» **INSTRUCTIONS TO FOLLOW**:
Search the data below for "toggle" and report how many lines contain it, with no other text.

Stored items
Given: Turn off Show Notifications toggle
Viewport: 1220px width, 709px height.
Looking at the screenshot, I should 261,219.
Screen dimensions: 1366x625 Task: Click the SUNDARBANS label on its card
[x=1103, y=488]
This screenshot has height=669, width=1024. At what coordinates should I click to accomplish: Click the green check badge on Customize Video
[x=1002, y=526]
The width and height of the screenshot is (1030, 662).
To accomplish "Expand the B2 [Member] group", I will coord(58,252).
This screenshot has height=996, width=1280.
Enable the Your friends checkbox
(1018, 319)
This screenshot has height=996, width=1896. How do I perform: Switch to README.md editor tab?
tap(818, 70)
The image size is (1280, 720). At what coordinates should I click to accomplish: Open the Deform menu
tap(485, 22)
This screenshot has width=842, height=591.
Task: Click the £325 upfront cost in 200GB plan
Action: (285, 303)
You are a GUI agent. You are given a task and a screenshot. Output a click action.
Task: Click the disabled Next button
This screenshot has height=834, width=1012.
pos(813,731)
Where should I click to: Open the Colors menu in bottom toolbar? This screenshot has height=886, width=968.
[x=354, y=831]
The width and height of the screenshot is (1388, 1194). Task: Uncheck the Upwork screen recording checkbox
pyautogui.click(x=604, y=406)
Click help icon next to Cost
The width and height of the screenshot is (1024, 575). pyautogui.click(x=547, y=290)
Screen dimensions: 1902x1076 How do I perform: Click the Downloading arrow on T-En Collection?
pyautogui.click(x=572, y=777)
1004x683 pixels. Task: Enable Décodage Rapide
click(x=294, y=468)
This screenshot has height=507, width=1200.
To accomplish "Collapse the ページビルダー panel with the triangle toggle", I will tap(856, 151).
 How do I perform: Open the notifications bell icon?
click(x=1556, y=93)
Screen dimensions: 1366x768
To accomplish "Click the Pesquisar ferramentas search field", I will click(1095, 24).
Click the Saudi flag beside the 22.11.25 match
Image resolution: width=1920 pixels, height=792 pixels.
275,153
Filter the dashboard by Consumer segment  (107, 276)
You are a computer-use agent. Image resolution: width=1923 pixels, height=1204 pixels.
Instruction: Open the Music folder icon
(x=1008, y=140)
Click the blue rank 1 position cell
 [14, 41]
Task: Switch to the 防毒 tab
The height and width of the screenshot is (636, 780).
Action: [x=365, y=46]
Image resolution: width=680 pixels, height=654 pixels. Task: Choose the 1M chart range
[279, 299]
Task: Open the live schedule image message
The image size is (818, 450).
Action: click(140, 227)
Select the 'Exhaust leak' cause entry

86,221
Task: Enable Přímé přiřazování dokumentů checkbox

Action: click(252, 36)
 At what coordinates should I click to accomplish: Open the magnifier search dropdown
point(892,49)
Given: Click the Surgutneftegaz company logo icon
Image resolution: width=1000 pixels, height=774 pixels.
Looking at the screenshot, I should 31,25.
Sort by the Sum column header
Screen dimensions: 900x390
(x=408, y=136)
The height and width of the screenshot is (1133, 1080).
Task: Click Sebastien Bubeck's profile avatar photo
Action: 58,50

» **OUTPUT**:
2